# Todays Privy Dig. Sunday May 7th 2017.



## hemihampton (May 7, 2017)

Me & Tom got out to dig some more Privies today. Probed out some crunchy spots but they were small & shallow, so we just did some test holes. first holes looked like a dud with some 1930's screw tops, ketchup bottles & other worthless condiments. SO, Tom gives up on the hole & goes off to probe some better stuff. me being persistant I keep digging this dud. I did end up digging 2 cool embossed druggist bottles & Lash's Bitters which surprised Tom. Meanwhile Tom is digging a new spot next to me. He pulls out 2 Mrs Winslows. Meanwhile I started digging a new hole on other side of him. do a test hole & hit some stuff. But it kind of peters out being pretty much a dud. Tom fills his hole in & I'm about to fill mine in when I probe the walls one last time. In one back corner I feel some stuff. I start digging in back corner & hit a bottle, ends up being a blown tooled crown top Hires from possibly late 1890's. It's a tall skinny bottle. Then I hit another tall skinny bottle but a blob top. I figure just another Hires but the early to mid 1890's blob version. NO, This one is the tall skinny Mitchells Hutch from Detroit. Cool. Then I hit another Hutch. A killer Mt. Clemens hutch. By now I'm going under the Fence of Neighbors yard & got a huge overhang of dirt & can't reach back any farther & I think I'm just starting to hit 
 the good stuff. But had to give up. Luckily the neighbor gave us permission to dig his back yard a few weeks ago so might have to re hit this one from other side of the fence. LEON.


----------



## hemihampton (May 7, 2017)

More Pics. LEON.


----------



## DanielinAk (May 7, 2017)

Dude. What sweet bottles. You gotta go back soon. Sweet finds


Sent from my iPhone using Tapatalk


----------



## hemihampton (May 7, 2017)

Forgot this bottle. I was told it was a tough one but it has a broken top. LEON.


----------



## CanadianBottles (May 7, 2017)

Nice finds!  I really like that Mitchell's bottle, never seen anything quite like it.  Detroit has some really nice bottles.  Real shame about that Port Huron bottle.  I'd still keep it until I found a better example though!


----------



## sandchip (May 8, 2017)

Good stuff, Leon!  Thanks for sharing 'em with us.


----------



## nhpharm (May 8, 2017)

Love that Hutch...tombstone slug but round slug layout!


----------



## botlguy (May 8, 2017)

As always, a pleasure to hear your story and see your finds. I really wish I could dig again, too old and live in a bottle wilderness.
Jim S.


----------



## hemihampton (May 8, 2017)

nhpharm said:


> Love that Hutch...tombstone slug but round slug layout!

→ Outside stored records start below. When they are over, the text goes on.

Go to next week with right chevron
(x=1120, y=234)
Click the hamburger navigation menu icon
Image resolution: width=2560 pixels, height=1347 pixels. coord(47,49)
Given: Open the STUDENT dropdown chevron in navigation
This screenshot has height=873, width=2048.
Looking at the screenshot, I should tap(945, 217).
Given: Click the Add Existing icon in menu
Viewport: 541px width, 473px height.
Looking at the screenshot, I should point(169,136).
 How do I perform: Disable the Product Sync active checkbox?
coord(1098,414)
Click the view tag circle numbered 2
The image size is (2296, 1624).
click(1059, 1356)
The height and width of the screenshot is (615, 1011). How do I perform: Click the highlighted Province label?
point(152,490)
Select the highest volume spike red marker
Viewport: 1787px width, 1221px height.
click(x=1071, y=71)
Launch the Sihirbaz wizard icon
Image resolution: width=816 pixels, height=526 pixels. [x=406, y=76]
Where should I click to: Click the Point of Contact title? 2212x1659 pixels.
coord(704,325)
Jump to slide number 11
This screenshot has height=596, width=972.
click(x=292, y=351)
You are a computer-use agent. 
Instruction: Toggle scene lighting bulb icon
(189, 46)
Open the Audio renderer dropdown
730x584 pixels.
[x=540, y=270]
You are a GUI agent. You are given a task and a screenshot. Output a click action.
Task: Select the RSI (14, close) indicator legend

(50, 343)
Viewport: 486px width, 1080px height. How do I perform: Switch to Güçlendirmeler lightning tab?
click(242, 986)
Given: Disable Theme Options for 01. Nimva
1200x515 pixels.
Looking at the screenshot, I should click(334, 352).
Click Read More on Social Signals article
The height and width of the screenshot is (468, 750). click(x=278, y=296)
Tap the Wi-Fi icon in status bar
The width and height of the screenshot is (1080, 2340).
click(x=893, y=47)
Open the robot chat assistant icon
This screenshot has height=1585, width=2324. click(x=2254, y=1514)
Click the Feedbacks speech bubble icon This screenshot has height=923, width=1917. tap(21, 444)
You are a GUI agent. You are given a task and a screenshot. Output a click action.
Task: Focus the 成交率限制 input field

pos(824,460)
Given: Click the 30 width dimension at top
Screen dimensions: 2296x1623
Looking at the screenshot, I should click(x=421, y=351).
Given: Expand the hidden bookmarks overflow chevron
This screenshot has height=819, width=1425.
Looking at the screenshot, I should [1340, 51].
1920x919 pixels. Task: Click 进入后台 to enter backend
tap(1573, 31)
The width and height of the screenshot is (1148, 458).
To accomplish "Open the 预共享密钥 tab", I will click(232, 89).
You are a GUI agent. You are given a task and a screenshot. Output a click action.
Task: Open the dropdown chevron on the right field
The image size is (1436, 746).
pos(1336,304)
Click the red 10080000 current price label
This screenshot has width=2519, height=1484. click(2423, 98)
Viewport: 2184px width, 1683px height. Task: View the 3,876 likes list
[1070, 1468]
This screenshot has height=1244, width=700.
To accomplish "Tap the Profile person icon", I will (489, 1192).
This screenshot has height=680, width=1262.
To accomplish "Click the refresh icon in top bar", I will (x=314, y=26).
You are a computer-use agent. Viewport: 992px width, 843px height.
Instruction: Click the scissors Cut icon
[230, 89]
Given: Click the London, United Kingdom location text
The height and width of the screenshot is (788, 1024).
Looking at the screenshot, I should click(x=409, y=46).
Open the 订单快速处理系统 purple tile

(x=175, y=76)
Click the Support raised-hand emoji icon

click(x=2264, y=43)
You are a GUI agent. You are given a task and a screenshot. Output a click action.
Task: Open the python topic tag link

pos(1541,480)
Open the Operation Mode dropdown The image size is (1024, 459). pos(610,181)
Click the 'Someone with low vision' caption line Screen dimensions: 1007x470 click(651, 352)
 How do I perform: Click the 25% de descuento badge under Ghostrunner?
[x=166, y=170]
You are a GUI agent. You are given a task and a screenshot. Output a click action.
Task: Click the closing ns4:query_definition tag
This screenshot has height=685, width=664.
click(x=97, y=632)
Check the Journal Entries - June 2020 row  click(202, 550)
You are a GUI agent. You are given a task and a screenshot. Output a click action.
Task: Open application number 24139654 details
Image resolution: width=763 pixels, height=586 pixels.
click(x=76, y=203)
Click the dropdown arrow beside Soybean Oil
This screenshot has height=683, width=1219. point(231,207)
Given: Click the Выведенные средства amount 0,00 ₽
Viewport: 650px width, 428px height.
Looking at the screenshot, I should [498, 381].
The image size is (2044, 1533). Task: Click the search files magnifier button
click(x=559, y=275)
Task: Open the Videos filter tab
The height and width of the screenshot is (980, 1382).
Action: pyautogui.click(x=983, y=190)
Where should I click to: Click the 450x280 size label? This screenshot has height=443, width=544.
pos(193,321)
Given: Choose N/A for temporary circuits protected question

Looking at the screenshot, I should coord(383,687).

Odd, I never noticed that before but your right, more like a round slug plate with the lettering/wording in a circle but in a tombstone (or horseshoe) slugplate. Thanks for pointing that out. LEON.


----------



## RelicRaker (May 9, 2017)

Cool finds! That Mt Clemens is a winner. Thx for posting pix.


----------



## iggyworf (May 9, 2017)

Excellent! Also love that Mt Clemens one.


----------



## hemihampton (May 10, 2017)

Any Mt. Clemens hutch is a rare hutch in my opinion. A Friend of mine has a rare Amber Mug base Mt. Clemens hutch, would love to dig one of those or a Cobalt Blue Mt. Clemens hutch. LEON.


----------



## nhpharm (May 10, 2017)

That would be pretty awesome!


----------



## GLASSHOPPER55 (May 10, 2017)

That hutch is a real keeper. In all my 48 years digging I've not seen that tombstone/slug design.


----------



## sunrunner (May 11, 2017)

Ok nice stuff.


----------